The folks at AppNexus will be kindly providing space, pizza, and beer for the October HBase NYC Meetup / Strata+Hadoop World HBase Meetup!
Here's the agenda:
6pm arrive + network
6:30pm Announcments and Talks
- A Hadoop and HBase Use Case: Scaling the AppNexus Data Pipeline, by AppNexus's Director of Engineering
- Fast Map Reduce over HBase, by Keith Wyss and Casey Stella from Explorys
- Continuuity New HBase Contributions, Jonathan Gray from Continuuity.
7:30pm HBase unconference ( http://en.wikipedia.org/wiki/Unconference )
9:00pm Depart and go to local beverage establishment.
Title: A Hadoop and HBase Use Case: Scaling the AppNexus Data Pipeline
Speaker: AppNexus's Director of Engineering
With 2000% growth in 2011, tens of millions of dollars of transactions taking place daily, a data pipeline bursting at the seams, and 24/7/365 uptime, AppNexus engineers faced a task likened to changing the engine of a 747 in midflight. Our data pipeline processes 12 terabytes of data every day generated by more than 20 billion ad calls, running hundreds of jobs simultaneously to generate aggregations crucial to the health of our ad platform. Data is processed on an hourly basis, aggregated with the previous hour¹s data and pushed upstream into reporting.
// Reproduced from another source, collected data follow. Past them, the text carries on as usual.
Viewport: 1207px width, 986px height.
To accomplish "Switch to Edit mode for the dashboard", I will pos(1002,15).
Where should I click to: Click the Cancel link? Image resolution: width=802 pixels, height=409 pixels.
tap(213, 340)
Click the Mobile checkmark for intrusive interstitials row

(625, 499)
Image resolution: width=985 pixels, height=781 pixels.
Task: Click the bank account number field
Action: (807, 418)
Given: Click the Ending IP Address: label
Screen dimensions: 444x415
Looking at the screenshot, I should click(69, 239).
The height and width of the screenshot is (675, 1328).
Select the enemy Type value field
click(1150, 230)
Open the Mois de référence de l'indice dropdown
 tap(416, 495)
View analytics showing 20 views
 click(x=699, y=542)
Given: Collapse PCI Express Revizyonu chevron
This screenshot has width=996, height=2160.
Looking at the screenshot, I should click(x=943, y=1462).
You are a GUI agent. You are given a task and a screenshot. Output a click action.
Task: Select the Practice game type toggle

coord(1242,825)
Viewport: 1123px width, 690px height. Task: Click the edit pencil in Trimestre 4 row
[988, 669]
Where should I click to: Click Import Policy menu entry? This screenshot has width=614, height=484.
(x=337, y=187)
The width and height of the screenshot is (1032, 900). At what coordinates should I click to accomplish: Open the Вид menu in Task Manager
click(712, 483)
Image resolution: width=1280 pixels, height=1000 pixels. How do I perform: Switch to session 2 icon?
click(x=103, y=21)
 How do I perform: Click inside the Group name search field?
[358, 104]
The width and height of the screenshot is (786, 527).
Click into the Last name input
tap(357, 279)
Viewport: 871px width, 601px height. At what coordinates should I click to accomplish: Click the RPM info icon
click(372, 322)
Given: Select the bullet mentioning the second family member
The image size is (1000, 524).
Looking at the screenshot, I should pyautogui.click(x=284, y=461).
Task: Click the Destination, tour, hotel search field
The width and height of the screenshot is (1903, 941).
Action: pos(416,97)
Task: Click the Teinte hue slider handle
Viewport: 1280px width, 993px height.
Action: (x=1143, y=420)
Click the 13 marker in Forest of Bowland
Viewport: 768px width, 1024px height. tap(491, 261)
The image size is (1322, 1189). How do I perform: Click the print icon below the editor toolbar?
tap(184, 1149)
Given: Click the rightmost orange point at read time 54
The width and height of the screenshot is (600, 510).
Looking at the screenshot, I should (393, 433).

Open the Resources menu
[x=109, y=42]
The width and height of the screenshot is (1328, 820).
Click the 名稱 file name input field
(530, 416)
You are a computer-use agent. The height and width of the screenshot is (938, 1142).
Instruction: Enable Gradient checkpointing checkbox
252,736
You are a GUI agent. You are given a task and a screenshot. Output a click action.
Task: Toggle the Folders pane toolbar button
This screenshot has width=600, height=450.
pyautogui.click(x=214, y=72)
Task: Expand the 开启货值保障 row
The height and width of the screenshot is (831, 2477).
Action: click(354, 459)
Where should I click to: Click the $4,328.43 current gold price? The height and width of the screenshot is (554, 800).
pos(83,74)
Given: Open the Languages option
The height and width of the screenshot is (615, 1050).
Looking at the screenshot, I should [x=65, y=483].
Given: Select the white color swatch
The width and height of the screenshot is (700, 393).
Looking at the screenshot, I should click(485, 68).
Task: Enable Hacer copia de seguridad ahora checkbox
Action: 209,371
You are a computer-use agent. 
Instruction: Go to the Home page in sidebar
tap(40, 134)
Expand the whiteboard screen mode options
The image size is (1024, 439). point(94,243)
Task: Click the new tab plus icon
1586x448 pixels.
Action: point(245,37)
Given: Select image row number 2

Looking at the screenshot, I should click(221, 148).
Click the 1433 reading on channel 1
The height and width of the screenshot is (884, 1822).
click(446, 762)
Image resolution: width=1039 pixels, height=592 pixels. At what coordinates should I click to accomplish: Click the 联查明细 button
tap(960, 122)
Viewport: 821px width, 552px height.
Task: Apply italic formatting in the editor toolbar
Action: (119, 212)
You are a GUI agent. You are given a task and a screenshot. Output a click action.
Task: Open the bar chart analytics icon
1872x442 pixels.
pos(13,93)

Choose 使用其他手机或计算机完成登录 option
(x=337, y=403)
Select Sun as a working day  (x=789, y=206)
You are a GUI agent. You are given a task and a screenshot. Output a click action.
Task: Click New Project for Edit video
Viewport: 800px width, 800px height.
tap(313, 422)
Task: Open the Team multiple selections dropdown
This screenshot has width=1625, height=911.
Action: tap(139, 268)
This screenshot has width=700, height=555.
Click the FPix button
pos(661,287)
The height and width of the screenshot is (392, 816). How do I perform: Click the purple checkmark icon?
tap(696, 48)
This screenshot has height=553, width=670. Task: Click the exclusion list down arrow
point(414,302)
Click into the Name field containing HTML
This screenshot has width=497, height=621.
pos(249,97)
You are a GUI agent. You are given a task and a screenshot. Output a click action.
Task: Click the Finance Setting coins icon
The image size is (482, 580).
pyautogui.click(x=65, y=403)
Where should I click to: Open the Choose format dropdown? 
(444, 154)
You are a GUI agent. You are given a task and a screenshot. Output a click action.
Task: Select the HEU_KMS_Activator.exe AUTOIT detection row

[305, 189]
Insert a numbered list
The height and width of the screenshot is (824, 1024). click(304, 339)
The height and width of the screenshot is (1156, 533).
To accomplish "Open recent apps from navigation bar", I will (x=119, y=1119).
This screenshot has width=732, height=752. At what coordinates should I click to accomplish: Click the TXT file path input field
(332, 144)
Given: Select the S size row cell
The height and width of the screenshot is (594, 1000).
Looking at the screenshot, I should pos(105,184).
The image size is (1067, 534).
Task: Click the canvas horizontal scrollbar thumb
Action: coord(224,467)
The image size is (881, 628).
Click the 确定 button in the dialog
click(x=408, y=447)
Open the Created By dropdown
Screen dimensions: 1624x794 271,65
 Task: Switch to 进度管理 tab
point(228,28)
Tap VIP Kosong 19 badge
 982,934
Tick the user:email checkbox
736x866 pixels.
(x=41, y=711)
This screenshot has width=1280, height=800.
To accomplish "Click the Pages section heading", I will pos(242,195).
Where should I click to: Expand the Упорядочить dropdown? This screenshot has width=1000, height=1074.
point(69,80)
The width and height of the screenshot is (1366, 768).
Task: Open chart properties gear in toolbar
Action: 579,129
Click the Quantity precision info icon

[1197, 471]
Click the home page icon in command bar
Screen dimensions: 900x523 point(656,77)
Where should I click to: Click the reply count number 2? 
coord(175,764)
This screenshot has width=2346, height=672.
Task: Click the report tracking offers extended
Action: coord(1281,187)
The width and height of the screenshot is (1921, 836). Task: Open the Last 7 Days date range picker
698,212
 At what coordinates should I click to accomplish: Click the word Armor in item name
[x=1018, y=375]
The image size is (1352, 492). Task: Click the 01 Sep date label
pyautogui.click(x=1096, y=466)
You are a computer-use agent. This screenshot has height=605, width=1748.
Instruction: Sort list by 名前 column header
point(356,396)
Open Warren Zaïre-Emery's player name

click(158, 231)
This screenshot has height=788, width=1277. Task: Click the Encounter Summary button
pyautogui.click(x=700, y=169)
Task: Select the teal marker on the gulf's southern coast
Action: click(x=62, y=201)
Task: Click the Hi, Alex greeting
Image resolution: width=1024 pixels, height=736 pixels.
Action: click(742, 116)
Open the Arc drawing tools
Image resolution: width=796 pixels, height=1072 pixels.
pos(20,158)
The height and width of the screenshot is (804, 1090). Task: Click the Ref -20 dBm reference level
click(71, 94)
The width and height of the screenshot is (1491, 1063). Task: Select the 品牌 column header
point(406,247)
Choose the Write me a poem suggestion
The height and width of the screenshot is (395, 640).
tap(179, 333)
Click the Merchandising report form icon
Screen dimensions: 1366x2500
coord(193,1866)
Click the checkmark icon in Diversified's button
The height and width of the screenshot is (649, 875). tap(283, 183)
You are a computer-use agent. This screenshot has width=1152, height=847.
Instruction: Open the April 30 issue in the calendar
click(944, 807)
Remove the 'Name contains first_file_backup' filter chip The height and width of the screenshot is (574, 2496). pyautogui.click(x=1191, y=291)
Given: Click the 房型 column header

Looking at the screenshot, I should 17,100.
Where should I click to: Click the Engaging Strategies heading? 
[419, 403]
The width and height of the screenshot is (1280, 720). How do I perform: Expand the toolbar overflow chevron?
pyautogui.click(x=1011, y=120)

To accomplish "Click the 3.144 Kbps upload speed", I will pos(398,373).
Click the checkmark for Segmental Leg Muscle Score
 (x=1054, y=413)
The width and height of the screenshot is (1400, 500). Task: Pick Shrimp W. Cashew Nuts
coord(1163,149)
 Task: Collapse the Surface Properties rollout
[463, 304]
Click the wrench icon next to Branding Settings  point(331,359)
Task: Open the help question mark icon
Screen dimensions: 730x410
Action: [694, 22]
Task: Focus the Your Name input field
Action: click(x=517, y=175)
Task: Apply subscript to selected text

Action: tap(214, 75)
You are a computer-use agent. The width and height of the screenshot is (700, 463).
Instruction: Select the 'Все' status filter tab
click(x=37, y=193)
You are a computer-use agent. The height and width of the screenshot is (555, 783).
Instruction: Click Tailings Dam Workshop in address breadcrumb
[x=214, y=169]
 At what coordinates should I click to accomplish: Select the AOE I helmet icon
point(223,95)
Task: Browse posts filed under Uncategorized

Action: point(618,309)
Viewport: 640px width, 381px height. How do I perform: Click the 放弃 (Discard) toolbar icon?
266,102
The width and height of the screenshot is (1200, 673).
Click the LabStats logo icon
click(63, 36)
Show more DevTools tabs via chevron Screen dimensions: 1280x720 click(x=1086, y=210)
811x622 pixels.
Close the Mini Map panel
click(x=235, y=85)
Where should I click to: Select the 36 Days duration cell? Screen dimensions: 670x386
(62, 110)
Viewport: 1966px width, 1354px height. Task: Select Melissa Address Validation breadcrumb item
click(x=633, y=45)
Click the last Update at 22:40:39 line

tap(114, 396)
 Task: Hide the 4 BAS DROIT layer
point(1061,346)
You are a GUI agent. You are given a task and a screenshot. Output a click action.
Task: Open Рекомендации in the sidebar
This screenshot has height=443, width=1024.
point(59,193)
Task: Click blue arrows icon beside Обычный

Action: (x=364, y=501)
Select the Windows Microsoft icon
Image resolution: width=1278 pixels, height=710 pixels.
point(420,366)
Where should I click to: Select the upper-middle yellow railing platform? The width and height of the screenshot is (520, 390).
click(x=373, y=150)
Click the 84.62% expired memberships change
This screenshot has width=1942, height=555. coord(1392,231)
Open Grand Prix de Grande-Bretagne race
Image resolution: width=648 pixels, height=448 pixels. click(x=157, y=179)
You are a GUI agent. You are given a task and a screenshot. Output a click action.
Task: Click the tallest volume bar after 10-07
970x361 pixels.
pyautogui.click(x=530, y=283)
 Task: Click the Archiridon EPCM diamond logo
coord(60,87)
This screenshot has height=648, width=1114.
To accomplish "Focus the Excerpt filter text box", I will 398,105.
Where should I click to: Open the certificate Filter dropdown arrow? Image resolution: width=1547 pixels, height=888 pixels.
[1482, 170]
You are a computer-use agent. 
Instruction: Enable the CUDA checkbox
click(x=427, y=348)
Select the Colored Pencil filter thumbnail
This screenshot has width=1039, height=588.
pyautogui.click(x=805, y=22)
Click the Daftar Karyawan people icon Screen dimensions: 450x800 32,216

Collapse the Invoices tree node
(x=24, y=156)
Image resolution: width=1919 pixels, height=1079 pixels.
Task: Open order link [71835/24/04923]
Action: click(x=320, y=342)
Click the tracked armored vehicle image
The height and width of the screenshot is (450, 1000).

In order to horizontally scale our pipeline and data reporting, we adapted a variety of technologies, with Hadoop, HBase, and Hive composing the core elements. In this talk, we will share our lessons learned in terms of hardware application, monitoring, rollback, failover nodes, controlling memory allocation, and day-to-day fire drills. We will focus on data flow between different systems, integration details, job scheduling, common pitfalls, solutions we have developed, and the configuration and tuning of both Hadoop and Hbase.
Title: Fast Map Reduce over HBase
Speakers: Keith Wyss and Casey Stella from Explorys
By far, our primary access pattern to HBase at Explorys is via Map Reduce Jobs. That being said, making them as fast as possible is of high value for us. After reading the dist-lists and hearing a few people talk about possibly reading the data raw from underneath the RegionServers, we were skeptical but intrigued. There were some online implementations (ported from Scala) that served at proof of concept for reading out the KeyValue objects, but we wanted a drop in replacement for TableInputFormat. This hope lead to a descent into the cavern of insanity that we lovingly call HFileMergedResultInputFormat. Initial evaluation led us to believe it was faster than TableInputFormat for our use-cases, but upon further inspection turning on Scanner Caching saw all of the performance improvements evaporate.
The input format was fragile and required a high price in terms of data access mechanisms that are disconnected from the typical Region Administration tools. In particular, we spin up some customized read-only region server objects overtop of an active region's files. For our use case we simplified complexities of region administration by shutting off data feeds to a table when a job is run. We will discuss some other strategies to achieve sanity checks in a changing world depending on differing data access needs and demonstrate that these concerns would disappear if the much discussed HDFS hard-links became a reality. It didn't work out, but we'll take you through what we learned while experimenting with an alternate input format that dragged us through the bowels of HBase. The whole effort is open sourced to boot.
Title: Continuuity New HBase Contributions
Speaker: Jonathan Gray from Continuuity
Continuuity is building a new product on top of HBase and Hadoop. This talk will go into detail about the different modifications and features we have implemented within and on top of HBase, including a sophisticated queueing system and transaction engine. We will share our plans for open sourcing these contributions to the HBase community, as well as other contributions we are developing and plan to contribute to the rest of the Apache ecosystem.